Resisting cell death is a pivotal hallmark of cancer and one of several increasingly actionable functional capabilities acquired by cancer cells to sustain their malignant state. Since the early 2000s, the discovery of multiple regulated cell death programmes has intensified interest in targeting these maladaptive traits that cancer cells employ to resist cellular demise. Among these, ferroptosis - the lethal outcome of iron-dependent (phospho)lipid peroxidation - stands apart from other regulated cell death mechanisms, as it is persistently suppressed while lacking an activating signal. In cancer research, ferroptosis has garnered considerable attention, with growing evidence suggesting that its deregulation intersects with other hallmarks of malignancy, thus positioning it as a pleiotropic target.
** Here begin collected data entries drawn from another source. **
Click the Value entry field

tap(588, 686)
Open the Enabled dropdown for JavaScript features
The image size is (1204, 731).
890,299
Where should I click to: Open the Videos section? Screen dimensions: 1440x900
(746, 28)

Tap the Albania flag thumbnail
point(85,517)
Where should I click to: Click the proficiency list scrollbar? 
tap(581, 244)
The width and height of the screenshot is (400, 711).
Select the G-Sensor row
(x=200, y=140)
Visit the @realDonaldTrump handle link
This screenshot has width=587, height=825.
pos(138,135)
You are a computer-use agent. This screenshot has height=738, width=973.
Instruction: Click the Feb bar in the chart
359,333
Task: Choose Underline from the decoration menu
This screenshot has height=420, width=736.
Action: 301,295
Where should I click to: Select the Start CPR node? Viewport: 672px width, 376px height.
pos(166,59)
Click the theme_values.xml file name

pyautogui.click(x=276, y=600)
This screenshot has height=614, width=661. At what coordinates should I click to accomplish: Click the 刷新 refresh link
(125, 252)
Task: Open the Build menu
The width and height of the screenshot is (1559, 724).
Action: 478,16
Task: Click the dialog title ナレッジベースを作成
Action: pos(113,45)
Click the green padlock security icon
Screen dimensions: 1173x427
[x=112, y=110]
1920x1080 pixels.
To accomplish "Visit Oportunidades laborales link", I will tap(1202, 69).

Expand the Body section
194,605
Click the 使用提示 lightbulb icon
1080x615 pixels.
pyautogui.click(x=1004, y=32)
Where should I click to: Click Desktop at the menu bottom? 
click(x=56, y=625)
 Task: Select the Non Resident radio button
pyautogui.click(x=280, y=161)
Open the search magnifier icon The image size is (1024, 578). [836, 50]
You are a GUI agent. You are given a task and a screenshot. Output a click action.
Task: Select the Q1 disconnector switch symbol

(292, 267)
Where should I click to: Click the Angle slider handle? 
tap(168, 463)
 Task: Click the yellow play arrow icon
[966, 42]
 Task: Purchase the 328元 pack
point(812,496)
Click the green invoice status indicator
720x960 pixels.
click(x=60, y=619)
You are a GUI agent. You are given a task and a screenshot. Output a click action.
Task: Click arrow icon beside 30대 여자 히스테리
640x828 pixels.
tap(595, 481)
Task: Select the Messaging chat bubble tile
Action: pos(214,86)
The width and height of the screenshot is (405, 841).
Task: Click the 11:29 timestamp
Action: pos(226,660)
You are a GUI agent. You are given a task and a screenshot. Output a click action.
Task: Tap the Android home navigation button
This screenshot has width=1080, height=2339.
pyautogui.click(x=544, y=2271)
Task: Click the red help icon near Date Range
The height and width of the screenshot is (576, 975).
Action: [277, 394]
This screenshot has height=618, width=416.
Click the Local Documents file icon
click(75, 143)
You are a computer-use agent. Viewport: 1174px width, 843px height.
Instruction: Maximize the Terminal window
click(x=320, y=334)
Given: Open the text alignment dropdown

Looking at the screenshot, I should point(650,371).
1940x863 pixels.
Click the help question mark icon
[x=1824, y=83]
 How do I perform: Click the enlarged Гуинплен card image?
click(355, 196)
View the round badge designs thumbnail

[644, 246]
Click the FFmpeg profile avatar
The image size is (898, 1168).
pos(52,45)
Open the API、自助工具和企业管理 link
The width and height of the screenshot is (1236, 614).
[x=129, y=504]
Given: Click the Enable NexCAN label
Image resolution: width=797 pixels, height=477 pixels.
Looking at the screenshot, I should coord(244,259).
However, in the absence of approved ferroptosis-based drugs and despite substantial advances in understanding the metabolic manoeuvres of cancer cells to evade ferroptosis, its heralded translational value remains somewhat speculative at this stage. This Review reconciles the biochemical foundation of ferroptosis, the evidence supporting its role in cancer biology and the potential strategies for rationalizing targeted therapies to induce ferroptosis-prone states in malignancies. Building on this foundation, we explore contentious issues surrounding ferroptosis, including its implications for immunogenicity and redox imbalances in cancer. Finally, we address critical considerations such as therapeutic windows and biomarkers of ferroptosis, which are prerequisites for successful translation into clinical oncology.